Около длинного стола собрались все члены фракции. Здесь, кроме меня и лейтенанта Н. Любомирова, служившего моим переводчиком, был и генерал Гермониус, а также несколько непосредственных помещиков Эллершау и два французских офицера.
Хотя и был конец ноября, но верхние годные рамы окон – фрамуга – были открыты. Свежий воздух обвевал нас, чувствовалась близость моря. Я смотрел на моложавые, несмотря на серебрившуюся седину, энергичные лица английских офицеров и думал, что на эту моложавость имеет влияние не только постоянное занятие спортом, особыми любителями которого являются англичане, но и этот живительный, бодрящий воздух.
Эллершау сообщил нам следующее. Ожидая приезда русской миссии, несколько задержавшейся из-за взрыва крейсера, он уже предпринял некоторые шаги. Он вошел в сношения с французским и итальянским военными министерствами по поводу помощи русской армии. И вопрос этот теперь может считаться окончательно решенным.
Французское правительство передает России 450 тысяч однозарядных винтовок Гра образца 1874 года и 105 тысяч винтовок системы Гра-Кропачека образца 1874-1885 годов с подствольным магазином на восемь патронов. От итальянского правительства мы получаем 400 тысяч винтовок системы Веттерли образца 1870-1887 годов с серединным магазином на четыре патрона.
Из новых систем стрелкового оружия союзники сочли возможным передать нам лишь 39 тысяч французских винтовок системы Лебеля образца 1886–1907 годов и 60 тысяч японских винтовок системы Арисака образца 1905 года; последние были на вооружении английского флота и уже заменялись новейшими винтовками Ли-Энфильда.
Мне пришлось обратить внимание фракции на большую разнокалиберщину и разнообразие качеств патронов для оружия, которое нам отпускалось. Но генерал Эллершау на это ответил, что, к его крайнему сожалению, никаких других мероприятий осуществить невозможно, а как разрешить все трудности, происходящие от разнообразия оружия, это всецело зависит от организационных способностей русского военного министерства. Представитель французской армии подтвердил мнение своего английского коллеги и заявил, что военное министерство Франции ничего другого передать не может, кроме оружия старого образца и 39 тысяч более современных винтовок Лебеля.

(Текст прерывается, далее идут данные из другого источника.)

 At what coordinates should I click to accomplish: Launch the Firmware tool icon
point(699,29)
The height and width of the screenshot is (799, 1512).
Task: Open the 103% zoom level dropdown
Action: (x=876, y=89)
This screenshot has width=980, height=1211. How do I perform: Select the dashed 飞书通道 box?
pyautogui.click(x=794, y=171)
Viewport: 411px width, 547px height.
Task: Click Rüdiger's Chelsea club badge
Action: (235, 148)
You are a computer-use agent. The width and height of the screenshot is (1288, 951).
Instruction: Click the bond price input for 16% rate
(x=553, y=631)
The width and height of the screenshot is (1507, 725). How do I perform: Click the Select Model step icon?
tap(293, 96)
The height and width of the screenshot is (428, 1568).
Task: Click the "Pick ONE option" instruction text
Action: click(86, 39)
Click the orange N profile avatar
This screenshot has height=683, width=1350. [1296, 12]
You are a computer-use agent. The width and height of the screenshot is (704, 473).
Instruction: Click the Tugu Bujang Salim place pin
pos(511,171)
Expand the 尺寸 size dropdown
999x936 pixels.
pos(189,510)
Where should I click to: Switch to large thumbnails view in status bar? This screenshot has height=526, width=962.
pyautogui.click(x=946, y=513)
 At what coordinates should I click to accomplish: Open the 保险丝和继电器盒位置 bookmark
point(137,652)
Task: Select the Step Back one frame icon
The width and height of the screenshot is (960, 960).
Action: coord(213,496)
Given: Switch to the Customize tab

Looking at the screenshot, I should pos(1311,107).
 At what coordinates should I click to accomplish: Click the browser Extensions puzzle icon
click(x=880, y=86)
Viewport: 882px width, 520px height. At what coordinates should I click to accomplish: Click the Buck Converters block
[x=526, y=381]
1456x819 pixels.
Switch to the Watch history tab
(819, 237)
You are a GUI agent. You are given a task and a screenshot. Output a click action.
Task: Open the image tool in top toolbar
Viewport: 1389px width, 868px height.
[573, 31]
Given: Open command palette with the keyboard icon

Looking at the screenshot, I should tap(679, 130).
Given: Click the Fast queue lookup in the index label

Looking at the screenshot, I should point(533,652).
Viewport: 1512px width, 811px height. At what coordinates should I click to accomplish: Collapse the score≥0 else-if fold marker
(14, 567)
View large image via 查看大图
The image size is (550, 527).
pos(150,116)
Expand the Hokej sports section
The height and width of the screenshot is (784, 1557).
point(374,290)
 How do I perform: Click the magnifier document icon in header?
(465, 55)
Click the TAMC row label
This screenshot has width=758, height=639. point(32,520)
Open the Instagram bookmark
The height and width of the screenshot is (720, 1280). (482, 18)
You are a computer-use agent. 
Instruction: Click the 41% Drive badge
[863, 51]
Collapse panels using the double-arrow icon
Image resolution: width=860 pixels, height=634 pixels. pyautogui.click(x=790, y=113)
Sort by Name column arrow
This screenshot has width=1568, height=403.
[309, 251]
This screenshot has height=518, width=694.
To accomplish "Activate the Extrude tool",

Нам стало ясно, что это решение было твердо и согласовано с французским и итальянским военными министерствами. Ничего другого получить было нельзя.
Помимо трехлинейных винтовок, берданок, японских и трофейных австрийских, мы получали теперь еще четыре новые системы. Ни одна армия ни в одной войне не имела на вооружении столь значительного числа разнокалиберных систем, сильно отличавшихся друг от друга по своей конструкции. В этом отношении русские войска до некоторой степени можно было бы сравнивать лишь с наскоро организованными частями Северных и Южных штатов Америки во время гражданской войны 1861-1865 годов. Соединенные штаты не содержали тогда постоянной армии, война же выдвинула необходимость организовать и вооружить громадное количество людей. Пришлось обращаться, как и теперь русскому правительству, к любым поставщикам оружия, спешно закупать самые разнообразные системы, начиная от всякого старья, вроде ударных гладкоствольных ружей, и кончая последними новинками того времени – магазинными винтовками Спенсера. В этом смысле состояние царской армии было еще хуже: она не имела подобных новинок. В некоторых русских полках будет находиться оружие с наибольшей дальностью стрельбы всего до 1500–2000 шагов, а в других – до 3200 шагов. У нас будет теперь целый музей разнообразных образцов, богатейшая коллекция, весьма удобная для изучения истории винтовки, но не для ведения войны. Мы получим для армии системы, относящиеся к двум совершенно различным эпохам развития стрелкового оружия: одна часть будет представлять эпоху однозарядных четырехлинейных ружей, а другая – эпоху магазинных малокалиберных винтовок.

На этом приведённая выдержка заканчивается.